▶ [Bitte Folgendes bearbeiten]:
- a) Um bis zu wie viel Prozent ist die Delta-Variante nach Angaben im Text zur Delta-Variante infektiöser?
- b) Erläutern Sie, warum laut dem Text zur Delta-Variante hierzulande niemand in Panik verfallen muss.
- c) Führen Sie den Text zur Delta-Variante im Anschluss an seinen letzten Satz weiter.

▶ [Zu lesender Auszug]:
"""

Scholz erklärt, dass die Delta-Variante deutlich ansteckender ist als die aktuell dominierende "britische" Alpha-Variante. "Wir gehen von bis zu 60 Prozent erhöhter Infektiosität wahrscheinlich aufgrund erhöhter Viruslast aus", sagt der Experte gegenüber watson. "Es gibt erste Hinweise, dass diese Variante auch häufiger zu schweren Verläufen führt."
Deswegen muss allerdings hierzulande niemand in Panik verfallen: "Die gute Nachricht ist, dass die in Deutschland hauptsächlich verabreichten Impfstoffe auch gegen die Delta-Variante wirksam sind", so Scholz. "Der Schutz vor schwerem Krankheitsverlauf ist sowohl bei Astrazeneca als auch bei Biontech sehr hoch, mehr als 90 Prozent. Der Schutz vor Ansteckungen ist geringer. Hier scheint Biontech etwas wirksamer zu sein." Diese Angaben bezögen sich auf vollständig Geimpfte. Studien zeigten, dass eine einfache Impfung unzureichend sei.
Erst am Donnerstag gab der Hersteller Johnson & Johnson laut dpa in einer offiziellen Erklärung die Ergebnisse zweier bislang nicht veröffentlichen Studien heraus. Diese würden die starke Wirksamkeit des Einmal-Impfstoffes Johnson & Johnson gegen die Delta-Variante zeigen. Eine weitere Untersuchung habe bestätigt, dass die Immunantwort mindestens acht Monate anhalte.

"""

▶ [Bereitgestelltes Material]:
"""

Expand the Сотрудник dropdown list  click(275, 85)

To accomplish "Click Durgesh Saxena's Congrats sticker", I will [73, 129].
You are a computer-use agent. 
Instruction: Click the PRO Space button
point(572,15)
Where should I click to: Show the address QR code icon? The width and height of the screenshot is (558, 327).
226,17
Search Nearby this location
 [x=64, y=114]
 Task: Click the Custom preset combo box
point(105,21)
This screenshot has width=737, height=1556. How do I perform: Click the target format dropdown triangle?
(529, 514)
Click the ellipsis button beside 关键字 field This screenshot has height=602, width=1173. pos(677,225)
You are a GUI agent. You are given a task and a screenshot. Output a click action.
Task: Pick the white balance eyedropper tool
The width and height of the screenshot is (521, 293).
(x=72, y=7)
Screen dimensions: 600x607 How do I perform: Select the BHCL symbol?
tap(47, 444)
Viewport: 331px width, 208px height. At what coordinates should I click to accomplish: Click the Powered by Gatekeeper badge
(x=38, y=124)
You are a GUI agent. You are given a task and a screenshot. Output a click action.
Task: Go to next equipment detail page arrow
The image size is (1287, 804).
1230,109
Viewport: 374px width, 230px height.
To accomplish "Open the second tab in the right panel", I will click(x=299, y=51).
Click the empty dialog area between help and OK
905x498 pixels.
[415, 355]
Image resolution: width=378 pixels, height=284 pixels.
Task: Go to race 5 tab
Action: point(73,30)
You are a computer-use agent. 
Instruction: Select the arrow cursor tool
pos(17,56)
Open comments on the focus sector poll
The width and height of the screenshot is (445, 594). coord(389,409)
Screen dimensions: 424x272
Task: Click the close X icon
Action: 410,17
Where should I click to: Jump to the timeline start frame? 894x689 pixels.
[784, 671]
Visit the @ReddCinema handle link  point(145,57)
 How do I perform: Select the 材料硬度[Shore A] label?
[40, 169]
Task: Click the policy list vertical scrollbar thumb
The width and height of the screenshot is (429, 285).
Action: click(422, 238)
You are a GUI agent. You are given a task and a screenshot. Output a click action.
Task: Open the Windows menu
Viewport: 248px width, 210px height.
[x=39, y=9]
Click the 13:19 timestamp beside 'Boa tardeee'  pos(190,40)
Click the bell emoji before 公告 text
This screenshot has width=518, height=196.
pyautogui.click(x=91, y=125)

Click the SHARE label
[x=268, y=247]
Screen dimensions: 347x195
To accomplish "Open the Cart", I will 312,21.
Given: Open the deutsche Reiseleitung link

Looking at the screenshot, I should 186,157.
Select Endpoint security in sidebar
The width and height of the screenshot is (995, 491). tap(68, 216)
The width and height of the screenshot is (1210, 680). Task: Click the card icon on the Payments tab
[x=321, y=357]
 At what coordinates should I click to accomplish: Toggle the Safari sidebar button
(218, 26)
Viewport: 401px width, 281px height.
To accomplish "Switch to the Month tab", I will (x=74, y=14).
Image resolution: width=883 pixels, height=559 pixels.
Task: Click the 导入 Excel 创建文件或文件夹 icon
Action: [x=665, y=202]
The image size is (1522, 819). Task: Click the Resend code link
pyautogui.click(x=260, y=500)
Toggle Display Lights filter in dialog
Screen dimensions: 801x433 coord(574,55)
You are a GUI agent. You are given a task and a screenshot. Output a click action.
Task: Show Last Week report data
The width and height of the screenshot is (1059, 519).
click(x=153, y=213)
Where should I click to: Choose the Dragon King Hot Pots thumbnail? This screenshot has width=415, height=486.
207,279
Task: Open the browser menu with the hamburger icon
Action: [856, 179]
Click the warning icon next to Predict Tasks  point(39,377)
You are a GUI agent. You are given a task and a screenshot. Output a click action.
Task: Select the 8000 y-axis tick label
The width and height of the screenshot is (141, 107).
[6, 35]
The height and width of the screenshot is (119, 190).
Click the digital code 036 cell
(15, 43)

"""

▶ [Antworten in Reihenfolge]:
- a) Um bis zu 60 Prozent.

- b) Die in Deutschland hauptsächlich verabreichten Impfstoffe sind nach Scholz auch gegen die Delta-Variante wirksam. Bei vollständig Geimpften liegt der Schutz vor schwerem Krankheitsverlauf sowohl bei Astrazeneca als auch bei Biontech bei mehr als 90 Prozent.

- c)
Gerade hat das Robert-Koch-Institut eine offizielle Empfehlung abgegeben, allen Astrazeneca-Geimpften als Zweitimpfung einen anderen Impfstoff, wie Moderna oder Biontech/Pfizer, zu verabreichen. Epidemiologe Scholz erklärt dies damit, dass der Einsatz unterschiedlicher Impfstoffe bei der Erst- beziehungsweise Zweitimpfung, die sogenannte heterologe Impfung, bei der Impfstoffentwicklung zunächst nicht erprobt worden sei, da die Produkte von verschiedener Herstellern sind. Deshalb habe es dafür auch keine Empfehlung gegeben.
"Erst die mehrfach geänderten Empfehlungen bezüglich Astrazeneca haben zu der Situation geführt, dass heterologe Impfungen häufiger durchgeführt wurden", sagt Scholz. Epidemiologische Daten hätten nun ergeben, dass dies sogar positive Effekte hinsichtlich Schutzwirkung hat. "Das ist also quasi ein Zufallsbefund, der erst aufgrund einer ausreichend großen Datenlage zu einer Empfehlung geführt hat."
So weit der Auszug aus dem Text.